# [Task details]
Find every line in the records below that holds the word "cell", and copy each one.

(Items from a dataset)
----------

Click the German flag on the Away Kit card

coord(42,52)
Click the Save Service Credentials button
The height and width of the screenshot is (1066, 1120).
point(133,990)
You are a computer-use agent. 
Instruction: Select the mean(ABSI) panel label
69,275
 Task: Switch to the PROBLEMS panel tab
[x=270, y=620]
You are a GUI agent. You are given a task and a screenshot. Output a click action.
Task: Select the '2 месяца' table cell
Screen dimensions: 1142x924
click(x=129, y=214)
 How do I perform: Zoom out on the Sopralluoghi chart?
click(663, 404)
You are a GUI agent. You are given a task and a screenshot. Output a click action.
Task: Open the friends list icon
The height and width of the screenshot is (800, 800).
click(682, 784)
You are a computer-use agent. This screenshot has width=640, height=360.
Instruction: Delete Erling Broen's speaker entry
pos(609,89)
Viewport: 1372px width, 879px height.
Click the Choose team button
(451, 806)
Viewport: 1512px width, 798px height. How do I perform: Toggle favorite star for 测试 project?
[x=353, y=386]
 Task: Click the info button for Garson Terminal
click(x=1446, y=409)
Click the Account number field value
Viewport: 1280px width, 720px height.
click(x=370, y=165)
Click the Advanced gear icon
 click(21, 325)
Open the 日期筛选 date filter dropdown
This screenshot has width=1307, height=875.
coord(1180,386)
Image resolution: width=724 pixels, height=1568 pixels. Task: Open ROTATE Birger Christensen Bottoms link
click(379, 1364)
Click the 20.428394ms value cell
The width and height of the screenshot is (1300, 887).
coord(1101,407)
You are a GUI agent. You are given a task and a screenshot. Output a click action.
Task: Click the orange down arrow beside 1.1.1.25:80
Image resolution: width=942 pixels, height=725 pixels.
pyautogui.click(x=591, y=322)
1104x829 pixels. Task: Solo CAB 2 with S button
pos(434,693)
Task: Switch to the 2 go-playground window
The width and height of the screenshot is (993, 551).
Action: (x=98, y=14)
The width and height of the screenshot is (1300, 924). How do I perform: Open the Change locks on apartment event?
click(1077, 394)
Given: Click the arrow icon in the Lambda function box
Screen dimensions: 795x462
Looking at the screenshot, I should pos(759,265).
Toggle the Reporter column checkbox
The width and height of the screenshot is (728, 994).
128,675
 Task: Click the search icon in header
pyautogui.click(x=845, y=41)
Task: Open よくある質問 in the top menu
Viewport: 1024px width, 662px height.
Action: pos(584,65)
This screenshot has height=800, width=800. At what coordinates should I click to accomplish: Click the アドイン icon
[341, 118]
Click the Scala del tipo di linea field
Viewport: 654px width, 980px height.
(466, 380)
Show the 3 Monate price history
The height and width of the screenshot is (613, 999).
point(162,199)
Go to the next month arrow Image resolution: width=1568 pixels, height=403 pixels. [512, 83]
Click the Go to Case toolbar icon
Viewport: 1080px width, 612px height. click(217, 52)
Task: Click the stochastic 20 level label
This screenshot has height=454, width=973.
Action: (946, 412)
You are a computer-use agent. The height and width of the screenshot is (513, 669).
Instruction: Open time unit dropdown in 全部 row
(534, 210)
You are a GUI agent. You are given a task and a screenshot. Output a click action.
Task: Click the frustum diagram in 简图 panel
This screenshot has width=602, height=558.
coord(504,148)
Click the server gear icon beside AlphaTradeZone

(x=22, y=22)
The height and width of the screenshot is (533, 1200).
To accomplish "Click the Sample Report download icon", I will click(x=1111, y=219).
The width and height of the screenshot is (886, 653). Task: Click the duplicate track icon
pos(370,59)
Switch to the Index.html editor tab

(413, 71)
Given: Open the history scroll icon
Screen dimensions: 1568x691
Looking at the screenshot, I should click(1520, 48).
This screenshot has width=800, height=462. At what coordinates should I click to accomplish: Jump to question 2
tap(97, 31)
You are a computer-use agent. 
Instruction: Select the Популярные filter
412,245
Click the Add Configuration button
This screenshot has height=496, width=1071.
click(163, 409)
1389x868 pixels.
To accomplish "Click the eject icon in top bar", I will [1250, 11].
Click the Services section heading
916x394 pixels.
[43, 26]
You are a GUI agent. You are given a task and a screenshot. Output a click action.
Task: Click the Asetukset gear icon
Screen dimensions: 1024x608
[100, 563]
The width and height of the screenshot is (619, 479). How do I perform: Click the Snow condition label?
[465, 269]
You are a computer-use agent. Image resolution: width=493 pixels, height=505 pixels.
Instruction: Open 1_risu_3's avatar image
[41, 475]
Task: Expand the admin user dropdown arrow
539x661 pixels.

----------

# [Answer area]
Task: Select the '2 месяца' table cell
Click the 20.428394ms value cell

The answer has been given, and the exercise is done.